3. ベクトルファイル(正解データの塊)と不正解データを基に学習モデルであるcascade.xmlを作成する

2.で作成したベクトルファイルと、1.で収集した不正解データを基に
下記のコマンドでcascade.xmlを作成します。
学習画像の枚数にもよりますが、長いと20分以上かかる場合がありました。

# data:cascade.xmlの格納パス
# vec:ベクトルファイルパス
# bg:NGファイルパス
# numPos:正解データ枚数
# numNeg:不正解データ枚数
opencv_traincascade.exe -data ./cascade/ -vec ./vec/ok.vec -bg ./ng/nglist.txt -numPos 100 -numNeg 290

4.cascade.xmlを使用して、画像から猫を検出する

3.で作成したcascade.xmlを使用して、画像から対象物(今回は猫)を赤枠で囲います。
下記のように記載することで、赤枠で囲むことが出来ます。
※コードを切り出しているので、このままでは動きません。

# 画像に赤枠を付ける
def mark_image(img):
# カスケード型識別器(自作した分類器)
cascade = cv2.CascadeClassifier(“cascade.xml”)

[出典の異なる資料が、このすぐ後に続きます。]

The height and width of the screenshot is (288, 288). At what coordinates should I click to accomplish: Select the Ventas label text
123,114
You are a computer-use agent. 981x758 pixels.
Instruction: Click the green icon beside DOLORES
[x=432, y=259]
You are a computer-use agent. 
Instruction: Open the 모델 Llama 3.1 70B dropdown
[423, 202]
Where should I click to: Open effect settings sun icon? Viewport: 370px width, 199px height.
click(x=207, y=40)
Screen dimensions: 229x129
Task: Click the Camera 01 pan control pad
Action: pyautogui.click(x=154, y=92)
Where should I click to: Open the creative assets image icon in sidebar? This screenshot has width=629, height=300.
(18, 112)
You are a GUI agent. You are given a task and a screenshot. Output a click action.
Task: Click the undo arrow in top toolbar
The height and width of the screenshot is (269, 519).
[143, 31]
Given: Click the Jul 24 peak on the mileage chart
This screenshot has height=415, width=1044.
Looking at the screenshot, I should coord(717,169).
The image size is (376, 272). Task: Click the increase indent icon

gray = cv2.cvtColor(img, cv2.COLOR_BGR2GRAY)

# 顔領域を赤色の矩形で囲む
for (x, y, w, h) in cascade.detectMultiScale(gray, scaleFactor=1.1, minNeighbors=3, minSize=(30, 30)):
  cv2.rectangle(img, (x, y), (x + w, y+h), (0,0,200), 3)

# 結果画像を保存
return img

結果

画像の水増しや背景除去した画像で学習させた場合には、猫を認識せず、
2.で作成するposlist.txtで、猫の顔を正しく座標指定した場合にも☟の画像の通り、全くダメなわけではありませんでしたが、精度が高いとは到底言えない結果でした。

image.png
image.png
image.png

改善案

改善点として、学習する画像の枚数が不足していると思いました。
正解データとして100~200枚程度画像を用意し、水増しして学習しましたが高精度のカスケード分類器を作成した方は正解データとして7000枚の画像を用意していたそうです。

必要な正解データの枚数を調べてみると色々な情報がありますが、最低でも1000枚は必要との事でした。
(水増しして1000枚以上にしていましたが、精度は向上せず)

しかし1000枚の異なる猫の画像を用意するのも大変ですが、精度を上げるためには、背景除去を行ったり、顔の座標指定も必要となるので時間と根気が必要だと感じました。。。